Code that mutates data in place (e.g. `scale(X)`) is convenient in a script
but dangerous inside reusable functions:
* **Data-leak avoidance**: Fitted means/SDs live inside the pre-processor object, calculated only once (typically on training data).
* **Reversibility**: `inverse_transform()` gives you proper back-transforms (handy for reconstruction error or publication plots).
* **Composability**: You can nest simple steps together (e.g., `colscale(center())`).

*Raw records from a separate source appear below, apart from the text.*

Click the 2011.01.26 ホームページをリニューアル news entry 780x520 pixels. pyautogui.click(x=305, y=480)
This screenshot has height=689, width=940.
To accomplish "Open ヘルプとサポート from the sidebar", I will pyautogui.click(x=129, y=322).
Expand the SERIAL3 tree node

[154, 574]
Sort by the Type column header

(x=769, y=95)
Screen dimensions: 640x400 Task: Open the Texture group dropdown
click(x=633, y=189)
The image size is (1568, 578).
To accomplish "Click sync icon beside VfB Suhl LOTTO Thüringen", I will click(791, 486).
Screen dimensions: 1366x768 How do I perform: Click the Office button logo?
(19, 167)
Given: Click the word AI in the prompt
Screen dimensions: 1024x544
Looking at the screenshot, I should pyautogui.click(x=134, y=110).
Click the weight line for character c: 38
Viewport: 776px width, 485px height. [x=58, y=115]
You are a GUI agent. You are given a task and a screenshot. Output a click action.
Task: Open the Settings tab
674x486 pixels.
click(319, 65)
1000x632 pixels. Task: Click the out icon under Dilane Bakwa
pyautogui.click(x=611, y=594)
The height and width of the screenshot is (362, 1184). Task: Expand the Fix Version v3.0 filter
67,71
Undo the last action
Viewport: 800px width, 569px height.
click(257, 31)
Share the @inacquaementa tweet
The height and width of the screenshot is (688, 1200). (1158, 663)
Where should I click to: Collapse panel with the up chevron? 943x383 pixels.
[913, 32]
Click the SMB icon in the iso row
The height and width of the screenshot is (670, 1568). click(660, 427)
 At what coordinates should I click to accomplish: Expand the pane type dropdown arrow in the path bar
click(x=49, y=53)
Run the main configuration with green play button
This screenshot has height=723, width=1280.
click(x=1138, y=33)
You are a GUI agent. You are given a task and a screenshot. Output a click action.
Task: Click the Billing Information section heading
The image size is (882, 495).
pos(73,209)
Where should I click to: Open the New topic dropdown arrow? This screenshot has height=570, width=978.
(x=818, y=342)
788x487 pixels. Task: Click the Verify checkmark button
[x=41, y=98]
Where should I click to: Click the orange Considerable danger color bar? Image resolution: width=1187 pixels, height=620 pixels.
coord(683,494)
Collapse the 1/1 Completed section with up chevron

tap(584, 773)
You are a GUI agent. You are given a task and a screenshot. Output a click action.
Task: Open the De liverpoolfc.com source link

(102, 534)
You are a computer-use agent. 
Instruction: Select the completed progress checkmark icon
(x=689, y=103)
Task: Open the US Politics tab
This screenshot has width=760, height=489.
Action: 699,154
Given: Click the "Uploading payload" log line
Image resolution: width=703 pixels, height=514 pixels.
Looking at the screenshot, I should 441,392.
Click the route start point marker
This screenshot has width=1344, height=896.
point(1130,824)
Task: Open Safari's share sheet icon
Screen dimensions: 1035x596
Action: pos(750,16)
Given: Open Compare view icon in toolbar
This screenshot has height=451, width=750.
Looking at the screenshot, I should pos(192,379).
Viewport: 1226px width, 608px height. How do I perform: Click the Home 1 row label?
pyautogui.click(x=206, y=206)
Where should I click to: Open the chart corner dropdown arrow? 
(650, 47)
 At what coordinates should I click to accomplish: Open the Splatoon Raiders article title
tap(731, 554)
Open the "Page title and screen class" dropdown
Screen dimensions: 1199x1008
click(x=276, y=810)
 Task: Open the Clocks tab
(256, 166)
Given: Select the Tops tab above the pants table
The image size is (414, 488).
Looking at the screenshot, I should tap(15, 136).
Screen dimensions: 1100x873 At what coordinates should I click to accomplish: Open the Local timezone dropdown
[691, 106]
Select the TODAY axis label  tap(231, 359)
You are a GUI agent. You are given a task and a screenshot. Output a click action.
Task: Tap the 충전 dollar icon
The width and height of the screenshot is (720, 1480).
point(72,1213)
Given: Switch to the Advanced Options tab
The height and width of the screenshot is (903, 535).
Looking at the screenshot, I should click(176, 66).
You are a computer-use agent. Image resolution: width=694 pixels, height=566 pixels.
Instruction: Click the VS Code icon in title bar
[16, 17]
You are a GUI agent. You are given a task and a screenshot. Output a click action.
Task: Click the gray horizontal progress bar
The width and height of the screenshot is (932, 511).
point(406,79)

* **Partial input**: The same pipeline can process just the columns you pass (`transform(..., colind = 1:3)`), perfect for region-of-interest or block workflows.
The grammar is tiny:
| Verb | Role | Typical Call |
|---------------|--------------------------------|------------------------------------|
| `pass()` | do nothing (placeholder) | `fit(pass(), X)` |
| `center()` | subtract column means | `fit(center(), X)` |
| `standardize()` | centre and scale to unit SD | `fit(standardize(), X)` |
| `colscale()` | user-supplied weights/scaling | `fit(colscale(type="z"), X)` |
| `...` | (write your own) | any function returning a node |
The `fit()` verb is the bridge between defining your preprocessing steps (the *recipe*) and actually applying them. You call `fit()` on your recipe, providing your training dataset. `fit()` calculates and stores the necessary parameters (e.g., column means, standard deviations) from this data, returning a *fitted pre-processor* object.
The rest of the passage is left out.